-- PROBLEM --
Could you reproduce every entry that follows, exactly as shown?

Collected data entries
:::::

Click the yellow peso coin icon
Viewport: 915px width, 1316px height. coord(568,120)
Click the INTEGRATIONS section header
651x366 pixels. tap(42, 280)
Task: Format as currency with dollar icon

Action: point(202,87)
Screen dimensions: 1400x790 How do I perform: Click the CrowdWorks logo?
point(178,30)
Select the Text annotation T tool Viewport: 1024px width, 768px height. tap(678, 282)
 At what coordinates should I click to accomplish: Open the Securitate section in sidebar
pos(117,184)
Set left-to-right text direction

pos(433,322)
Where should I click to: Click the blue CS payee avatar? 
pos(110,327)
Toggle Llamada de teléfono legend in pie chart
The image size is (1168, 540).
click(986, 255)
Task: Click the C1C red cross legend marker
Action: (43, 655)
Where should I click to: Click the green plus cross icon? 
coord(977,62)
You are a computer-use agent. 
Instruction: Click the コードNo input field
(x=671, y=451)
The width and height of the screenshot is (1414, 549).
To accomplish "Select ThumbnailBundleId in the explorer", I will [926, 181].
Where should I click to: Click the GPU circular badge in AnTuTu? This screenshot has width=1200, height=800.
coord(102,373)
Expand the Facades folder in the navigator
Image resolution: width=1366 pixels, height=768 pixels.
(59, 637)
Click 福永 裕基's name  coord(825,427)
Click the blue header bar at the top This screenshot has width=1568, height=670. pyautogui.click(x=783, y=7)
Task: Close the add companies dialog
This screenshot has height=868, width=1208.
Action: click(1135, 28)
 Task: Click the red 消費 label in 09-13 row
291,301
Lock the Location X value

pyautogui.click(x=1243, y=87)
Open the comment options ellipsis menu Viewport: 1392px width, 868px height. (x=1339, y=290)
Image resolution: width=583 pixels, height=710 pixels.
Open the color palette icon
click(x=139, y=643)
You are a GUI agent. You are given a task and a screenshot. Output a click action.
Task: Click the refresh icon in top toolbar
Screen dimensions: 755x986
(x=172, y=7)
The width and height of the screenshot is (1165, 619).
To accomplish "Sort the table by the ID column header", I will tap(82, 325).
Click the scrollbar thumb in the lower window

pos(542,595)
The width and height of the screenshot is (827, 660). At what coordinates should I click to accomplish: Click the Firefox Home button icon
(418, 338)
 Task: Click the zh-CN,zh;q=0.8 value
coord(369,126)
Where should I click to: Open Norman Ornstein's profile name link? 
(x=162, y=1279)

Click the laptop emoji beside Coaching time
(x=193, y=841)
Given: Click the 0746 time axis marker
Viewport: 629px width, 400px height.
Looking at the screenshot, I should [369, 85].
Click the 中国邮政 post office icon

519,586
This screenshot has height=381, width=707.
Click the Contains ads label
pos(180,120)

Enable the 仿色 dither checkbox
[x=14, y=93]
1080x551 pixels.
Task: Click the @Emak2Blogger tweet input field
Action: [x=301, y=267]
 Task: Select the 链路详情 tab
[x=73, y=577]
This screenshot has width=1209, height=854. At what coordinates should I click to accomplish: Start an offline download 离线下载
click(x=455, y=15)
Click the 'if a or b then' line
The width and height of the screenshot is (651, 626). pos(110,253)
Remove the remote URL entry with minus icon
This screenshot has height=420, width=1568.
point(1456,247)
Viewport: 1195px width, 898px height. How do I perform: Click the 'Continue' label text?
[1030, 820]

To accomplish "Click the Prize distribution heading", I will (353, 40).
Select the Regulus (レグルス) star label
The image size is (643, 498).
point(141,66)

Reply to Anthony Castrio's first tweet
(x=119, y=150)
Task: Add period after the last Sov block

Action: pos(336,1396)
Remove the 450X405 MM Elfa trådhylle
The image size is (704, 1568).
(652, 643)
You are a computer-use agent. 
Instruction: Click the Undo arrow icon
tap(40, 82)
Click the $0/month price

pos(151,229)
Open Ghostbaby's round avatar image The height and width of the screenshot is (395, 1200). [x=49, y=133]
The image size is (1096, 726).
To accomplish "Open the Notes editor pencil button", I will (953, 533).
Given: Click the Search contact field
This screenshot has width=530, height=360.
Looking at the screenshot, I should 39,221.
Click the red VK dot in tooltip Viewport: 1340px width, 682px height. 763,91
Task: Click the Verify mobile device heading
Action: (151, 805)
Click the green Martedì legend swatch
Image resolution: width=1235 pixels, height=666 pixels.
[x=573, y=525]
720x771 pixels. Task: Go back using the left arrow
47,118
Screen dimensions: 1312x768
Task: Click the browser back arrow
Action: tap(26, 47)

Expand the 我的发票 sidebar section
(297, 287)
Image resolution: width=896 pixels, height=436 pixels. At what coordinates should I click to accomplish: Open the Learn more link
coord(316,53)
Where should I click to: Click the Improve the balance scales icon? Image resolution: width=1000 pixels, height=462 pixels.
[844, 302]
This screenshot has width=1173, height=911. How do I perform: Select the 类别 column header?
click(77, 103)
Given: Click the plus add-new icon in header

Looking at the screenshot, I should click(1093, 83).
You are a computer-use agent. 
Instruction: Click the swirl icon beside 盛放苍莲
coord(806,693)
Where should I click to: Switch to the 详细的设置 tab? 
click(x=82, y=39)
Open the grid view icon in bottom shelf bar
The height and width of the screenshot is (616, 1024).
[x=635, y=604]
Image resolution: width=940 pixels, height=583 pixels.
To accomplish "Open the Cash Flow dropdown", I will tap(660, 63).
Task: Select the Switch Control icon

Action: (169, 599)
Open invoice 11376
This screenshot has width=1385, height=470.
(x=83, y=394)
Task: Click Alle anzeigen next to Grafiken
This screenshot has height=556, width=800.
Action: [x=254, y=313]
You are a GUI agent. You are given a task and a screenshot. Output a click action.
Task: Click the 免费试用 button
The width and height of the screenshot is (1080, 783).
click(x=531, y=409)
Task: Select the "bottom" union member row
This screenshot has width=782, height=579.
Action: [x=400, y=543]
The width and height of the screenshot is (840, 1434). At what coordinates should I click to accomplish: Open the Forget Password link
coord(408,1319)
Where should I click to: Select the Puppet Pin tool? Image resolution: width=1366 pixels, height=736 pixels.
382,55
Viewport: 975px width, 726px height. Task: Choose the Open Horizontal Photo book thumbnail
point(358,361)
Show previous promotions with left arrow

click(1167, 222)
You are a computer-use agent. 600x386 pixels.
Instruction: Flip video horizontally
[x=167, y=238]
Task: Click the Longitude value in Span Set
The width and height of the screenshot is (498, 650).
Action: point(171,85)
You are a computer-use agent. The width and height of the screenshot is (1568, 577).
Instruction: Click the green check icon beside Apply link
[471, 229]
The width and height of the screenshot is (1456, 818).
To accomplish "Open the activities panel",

:::::

-- TASK ANSWER --
Click the yellow peso coin icon
Viewport: 915px width, 1316px height. coord(568,120)
Click the INTEGRATIONS section header
651x366 pixels. tap(42, 280)
Task: Format as currency with dollar icon

Action: point(202,87)
Screen dimensions: 1400x790 How do I perform: Click the CrowdWorks logo?
point(178,30)
Select the Text annotation T tool Viewport: 1024px width, 768px height. tap(678, 282)
 At what coordinates should I click to accomplish: Open the Securitate section in sidebar
pos(117,184)
Set left-to-right text direction

pos(433,322)
Where should I click to: Click the blue CS payee avatar? 
pos(110,327)
Toggle Llamada de teléfono legend in pie chart
The image size is (1168, 540).
click(986, 255)
Task: Click the C1C red cross legend marker
Action: (43, 655)
Where should I click to: Click the green plus cross icon? 
coord(977,62)
You are a computer-use agent. 
Instruction: Click the コードNo input field
(x=671, y=451)
The width and height of the screenshot is (1414, 549).
To accomplish "Select ThumbnailBundleId in the explorer", I will [926, 181].
Where should I click to: Click the GPU circular badge in AnTuTu? This screenshot has width=1200, height=800.
coord(102,373)
Expand the Facades folder in the navigator
Image resolution: width=1366 pixels, height=768 pixels.
(59, 637)
Click 福永 裕基's name  coord(825,427)
Click the blue header bar at the top This screenshot has width=1568, height=670. pyautogui.click(x=783, y=7)
Task: Close the add companies dialog
This screenshot has height=868, width=1208.
Action: click(1135, 28)
 Task: Click the red 消費 label in 09-13 row
291,301
Lock the Location X value

pyautogui.click(x=1243, y=87)
Open the comment options ellipsis menu Viewport: 1392px width, 868px height. (x=1339, y=290)
Image resolution: width=583 pixels, height=710 pixels.
Open the color palette icon
click(x=139, y=643)
You are a GUI agent. You are given a task and a screenshot. Output a click action.
Task: Click the refresh icon in top toolbar
Screen dimensions: 755x986
(x=172, y=7)
The width and height of the screenshot is (1165, 619).
To accomplish "Sort the table by the ID column header", I will tap(82, 325).
Click the scrollbar thumb in the lower window

pos(542,595)
The width and height of the screenshot is (827, 660). At what coordinates should I click to accomplish: Click the Firefox Home button icon
(418, 338)
 Task: Click the zh-CN,zh;q=0.8 value
coord(369,126)
Where should I click to: Open Norman Ornstein's profile name link? 
(x=162, y=1279)

Click the laptop emoji beside Coaching time
(x=193, y=841)
Given: Click the 0746 time axis marker
Viewport: 629px width, 400px height.
Looking at the screenshot, I should [369, 85].
Click the 中国邮政 post office icon

519,586
This screenshot has height=381, width=707.
Click the Contains ads label
pos(180,120)

Enable the 仿色 dither checkbox
[x=14, y=93]
1080x551 pixels.
Task: Click the @Emak2Blogger tweet input field
Action: [x=301, y=267]
 Task: Select the 链路详情 tab
[x=73, y=577]
This screenshot has width=1209, height=854. At what coordinates should I click to accomplish: Start an offline download 离线下载
click(x=455, y=15)
Click the 'if a or b then' line
The width and height of the screenshot is (651, 626). pos(110,253)
Remove the remote URL entry with minus icon
This screenshot has height=420, width=1568.
point(1456,247)
Viewport: 1195px width, 898px height. How do I perform: Click the 'Continue' label text?
[1030, 820]

To accomplish "Click the Prize distribution heading", I will (353, 40).
Select the Regulus (レグルス) star label
The image size is (643, 498).
point(141,66)

Reply to Anthony Castrio's first tweet
(x=119, y=150)
Task: Add period after the last Sov block

Action: pos(336,1396)
Remove the 450X405 MM Elfa trådhylle
The image size is (704, 1568).
(652, 643)
You are a computer-use agent. 
Instruction: Click the Undo arrow icon
tap(40, 82)
Click the $0/month price

pos(151,229)
Open Ghostbaby's round avatar image The height and width of the screenshot is (395, 1200). [x=49, y=133]
The image size is (1096, 726).
To accomplish "Open the Notes editor pencil button", I will (953, 533).
Given: Click the Search contact field
This screenshot has width=530, height=360.
Looking at the screenshot, I should 39,221.
Click the red VK dot in tooltip Viewport: 1340px width, 682px height. 763,91
Task: Click the Verify mobile device heading
Action: (151, 805)
Click the green Martedì legend swatch
Image resolution: width=1235 pixels, height=666 pixels.
[x=573, y=525]
720x771 pixels. Task: Go back using the left arrow
47,118
Screen dimensions: 1312x768
Task: Click the browser back arrow
Action: tap(26, 47)

Expand the 我的发票 sidebar section
(297, 287)
Image resolution: width=896 pixels, height=436 pixels. At what coordinates should I click to accomplish: Open the Learn more link
coord(316,53)
Where should I click to: Click the Improve the balance scales icon? Image resolution: width=1000 pixels, height=462 pixels.
[844, 302]
This screenshot has width=1173, height=911. How do I perform: Select the 类别 column header?
click(77, 103)
Given: Click the plus add-new icon in header

Looking at the screenshot, I should click(1093, 83).
You are a computer-use agent. 
Instruction: Click the swirl icon beside 盛放苍莲
coord(806,693)
Where should I click to: Switch to the 详细的设置 tab? 
click(x=82, y=39)
Open the grid view icon in bottom shelf bar
The height and width of the screenshot is (616, 1024).
[x=635, y=604]
Image resolution: width=940 pixels, height=583 pixels.
To accomplish "Open the Cash Flow dropdown", I will tap(660, 63).
Task: Select the Switch Control icon

Action: (169, 599)
Open invoice 11376
This screenshot has width=1385, height=470.
(x=83, y=394)
Task: Click Alle anzeigen next to Grafiken
This screenshot has height=556, width=800.
Action: [x=254, y=313]
You are a GUI agent. You are given a task and a screenshot. Output a click action.
Task: Click the 免费试用 button
The width and height of the screenshot is (1080, 783).
click(x=531, y=409)
Task: Select the "bottom" union member row
This screenshot has width=782, height=579.
Action: [x=400, y=543]
The width and height of the screenshot is (840, 1434). At what coordinates should I click to accomplish: Open the Forget Password link
coord(408,1319)
Where should I click to: Select the Puppet Pin tool? Image resolution: width=1366 pixels, height=736 pixels.
382,55
Viewport: 975px width, 726px height. Task: Choose the Open Horizontal Photo book thumbnail
point(358,361)
Show previous promotions with left arrow

click(1167, 222)
You are a computer-use agent. 600x386 pixels.
Instruction: Flip video horizontally
[x=167, y=238]
Task: Click the Longitude value in Span Set
The width and height of the screenshot is (498, 650).
Action: point(171,85)
You are a computer-use agent. The width and height of the screenshot is (1568, 577).
Instruction: Click the green check icon beside Apply link
[471, 229]
The width and height of the screenshot is (1456, 818).
To accomplish "Open the activities panel",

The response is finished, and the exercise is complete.